There are more flavoursome curries in my recipes, but it was thanks to this simple recipe that I have those.
This is the curry I first made when I went nightshade free nearly three years ago, it’s simple as they come, but it can be tweaked and adapted in so many ways. It also serves as a base curry recipe that you could add anything to.
1 Chicken Breast/Turkey Breast
160ml Coconut Milk
1 Tsp Curry Powder or 1/2 Tsp Curry Powder and 1/2 Tsp Garam Masala
1/2 Yellow Onion, Chopped Fine
2 Cloves Garlic, Minced
1 Tbsp Butter/Olive Oil
2 Tbsp Ground Almonds
1 and 1/2 Tbsp Cashew Butter or other Nut Butter (1/2 Tbsp if Using Hemp Milk)
1 Tbsp Light Tahini
1 Tbsp Pumpkin Seed Butter
Add 1/8 Tsp Ground Long Pepper
Add 1/8 Tsp White Pepper
Add 50g Finely Cubed Sweet Potato alongside Chicken.

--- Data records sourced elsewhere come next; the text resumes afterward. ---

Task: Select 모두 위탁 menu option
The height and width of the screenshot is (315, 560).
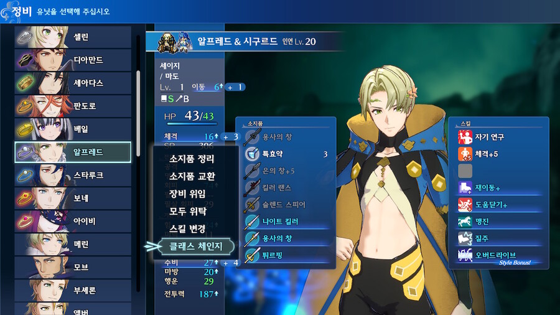Action: pyautogui.click(x=187, y=211)
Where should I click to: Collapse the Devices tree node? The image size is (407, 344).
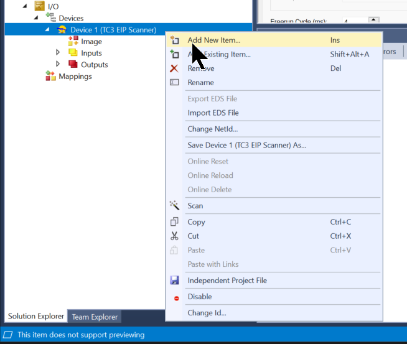click(36, 18)
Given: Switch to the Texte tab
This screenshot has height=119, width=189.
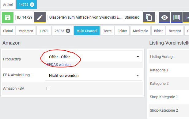Looking at the screenshot, I should tap(107, 31).
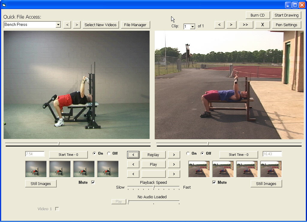Click previous clip arrow near Burn CD
The image size is (307, 222).
pos(219,25)
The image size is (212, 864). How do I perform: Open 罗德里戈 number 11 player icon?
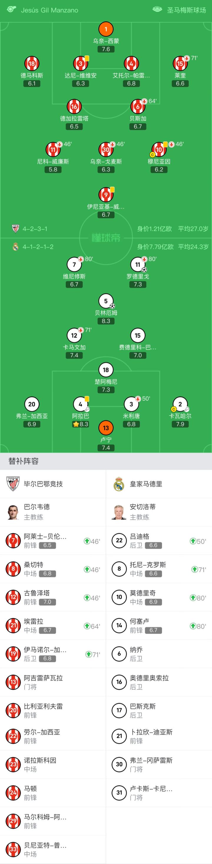click(x=138, y=265)
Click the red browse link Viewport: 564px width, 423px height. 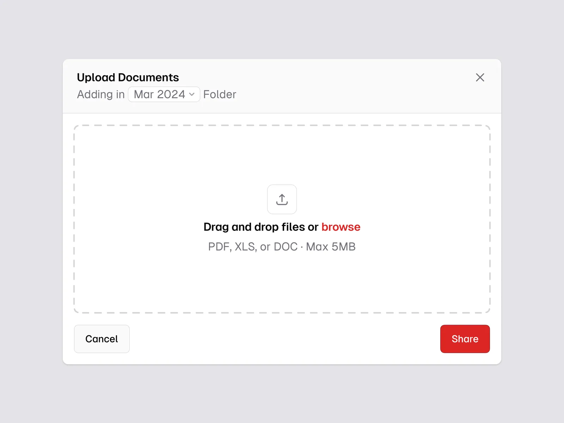341,227
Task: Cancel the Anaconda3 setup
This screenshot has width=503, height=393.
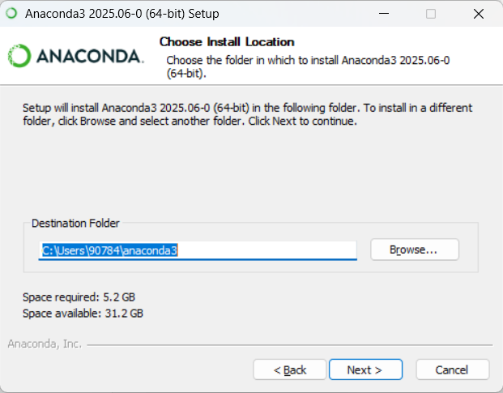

Add 100g Butternut Squash Purée alongside Coconut Milk.
1/2 Tbsp Grated Ginger
1/8 Tsp Ground Mustard
Add 1 Medium Apple, Cored, Peeled and cut into chunks and 1 Tbsp Sultanas/Raisins alongside Chicken.
1/2 Tbsp Grated Turmeric Root. Add alongside Onion and Garlic.
Add 1 Medium Banana, peeled and Chopped into chunks, alongside Chicken.
1. Heat Olive Oil in a pan and when hot add Onion and Garlic, mix and cover. Let cook for 5-10 minutes, on a medium heat, or until soft.
2. Add Curry Powder and stir together, then add Chicken, stir and cook for 5 minutes.
3. Add Coconut Milk, Ground Almonds and stir, bring to boil and then reduce to a simmer and cook covered for 20 minutes.
Replace Coconut Milk with Hemp Milk: Add 28g Hemp Seed and 160ml Water (Or Rooibos Tea for Rooibos Hemp Milk) to blender, blitz until smooth and add straight to Curry.
For Immune Boosting Curry: Use 4 Cloves Garlic, 1/2 Large Yellow Onion, 1 Tbsp Grated Ginger, 1/2 Tsp Curry Power and 1/2 Tsp Garam Masala. Serve over Whole Grain Basmati Spiced Pilaf.